Jesus now begins another of his teaching sections with the parable of the sower, perhaps one of His most famous. He then explains why He teaches in parables, which amounts to a form of judgment on those who hear but do not understand because of unbelief. While such an explanation may seem unsettling, this fits well with Jesus’ call to repent, seen first in Matthew 4.
For the first time since he was a young man, Joseph experiences the joys of being highly favored and placed in a position of prominence. Now as God has raised him to a place of prominence, He gives him children, and by exalting him in the land of Egypt, he puts him in a position to which his family will bow down, fulfilling the vision given in chapter 37.
After managing the land well for seven years, the famine begins ravaging the ancient world, including the land where his brothers and father lived. Joseph recognizes the fulfillment of his visions (v. 9) though his brothers are ignorant about the identity of the man to whom they bow. Therefore, Joseph sets a plan in motion that will ultimately rescue his family.

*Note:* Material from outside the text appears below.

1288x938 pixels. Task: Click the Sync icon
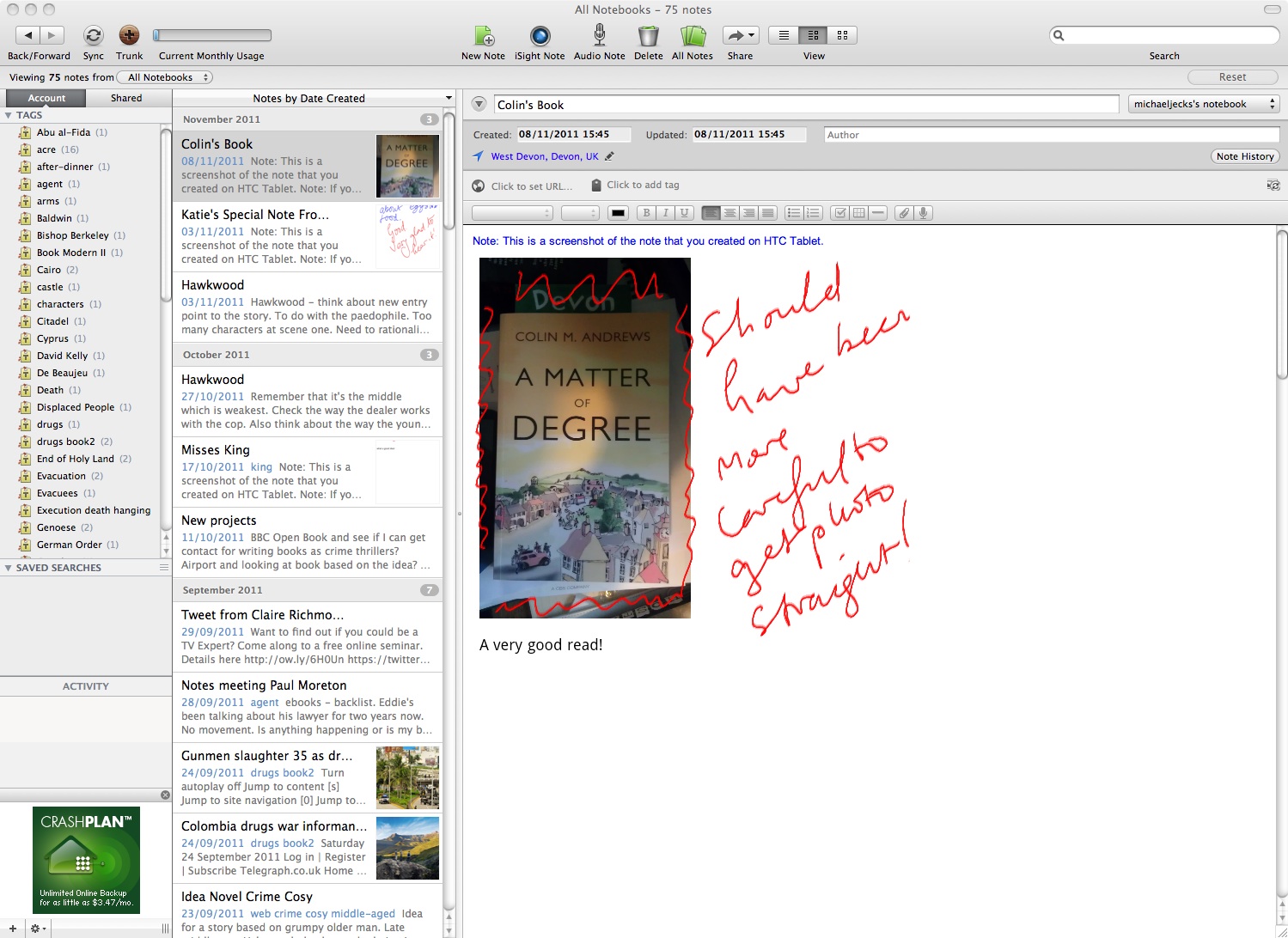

The Parable of the Tares and Wheat and its interpretation are interrupted by the Parables of the Mustard Seed and Leaven. These point to the way in which the kingdom of God grows and permeates. The former parable points to God’s gracious postponement of judgment so that His people are not swept away with the wicked.

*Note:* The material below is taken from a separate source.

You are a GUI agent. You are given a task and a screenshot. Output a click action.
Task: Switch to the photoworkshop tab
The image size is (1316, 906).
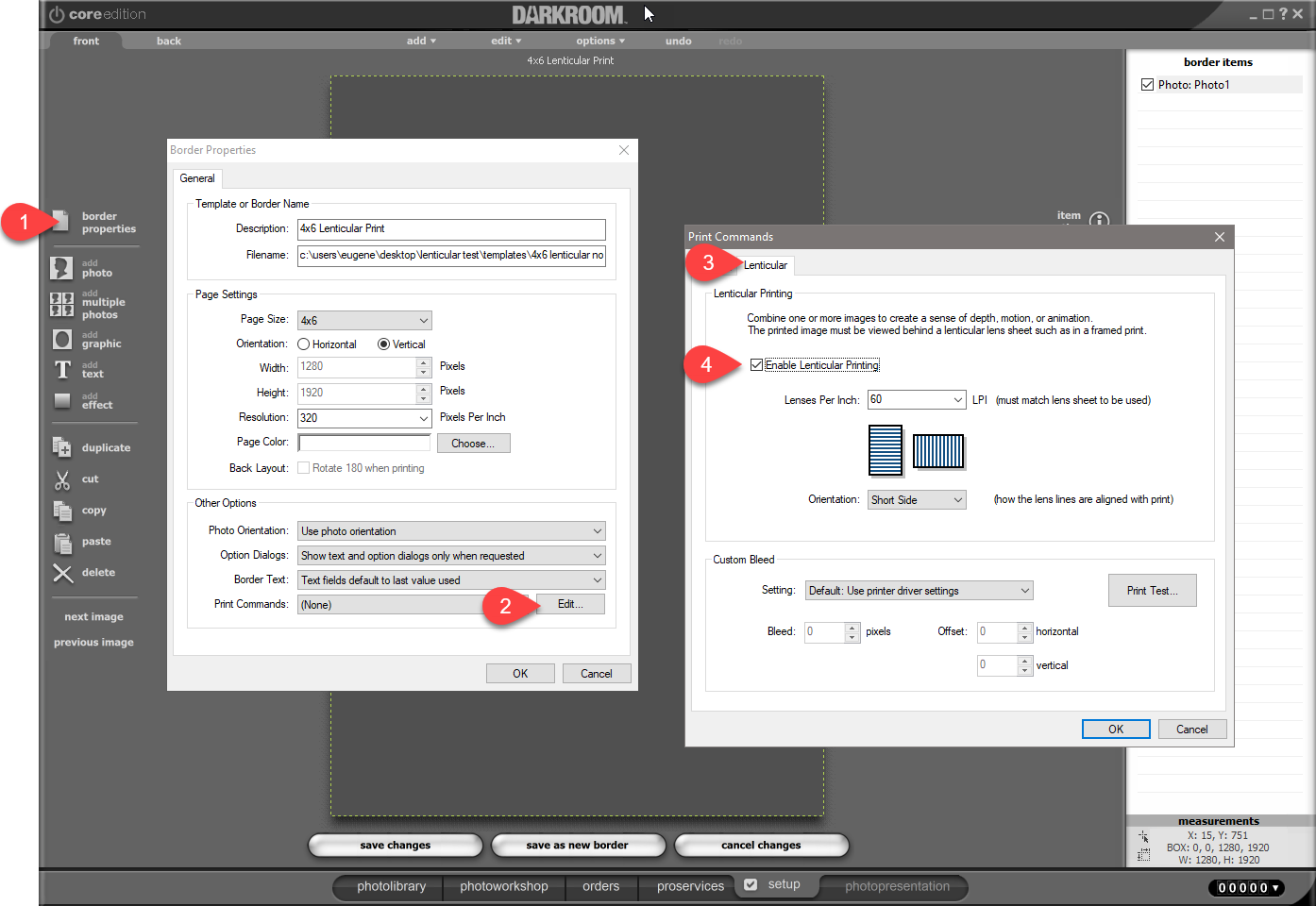(x=503, y=886)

While the story progresses much the way that one would expect, Moses adds one detail that is incredibly pertinent to Joseph’s plan found in verse 34, “but Benjamin’s portion was given times as much as any of theirs.” While one may think that he is merely showing favoritism toward his younger brother, it appears that Joseph is testing his other brothers to see if their jealousy still burns. When the meal goes without a hitch, it becomes apparent that God has indeed changed their hearts.
In what can only be described as the ultimate reversal, Joseph stands over his brothers with the power to have them put to death. But in this interchange, Judah offers himself up on behalf of Benjamin. Bu this act of sacrifice, Judah shows that their change, though not perfect, is complete.
Jesus again highlights the worth of the kingdom of God and that only some are fit for such a great inheritance with the three parables. But then Matthew shifts and recounts the beheading of John the Baptist. Such a remembrance serves to highlight the opposition to the grace of God on the part of those who have not believed.
As Joseph weeps with his brothers, he acknowledges the grace of God in the midst of incredible wickedness. By His grace, God sent Joseph ahead of his family to save them from the utter devastation to come during the famine. And like another father, Jacob receives a son back from the dead who saves his people from destruction.
As Israel goes down to Egypt, they are a mere sixty-six people. God, over the next four centuries, will do another work by making them into a numerous people who will come out in the same way they came in, through His divine providence.
God again supplies proof that Jesus is the Messiah for who else can feed five thousand with five loaves and two fish. The disciple’s response in verse 33 is correct, “You are certainly God’s Son!”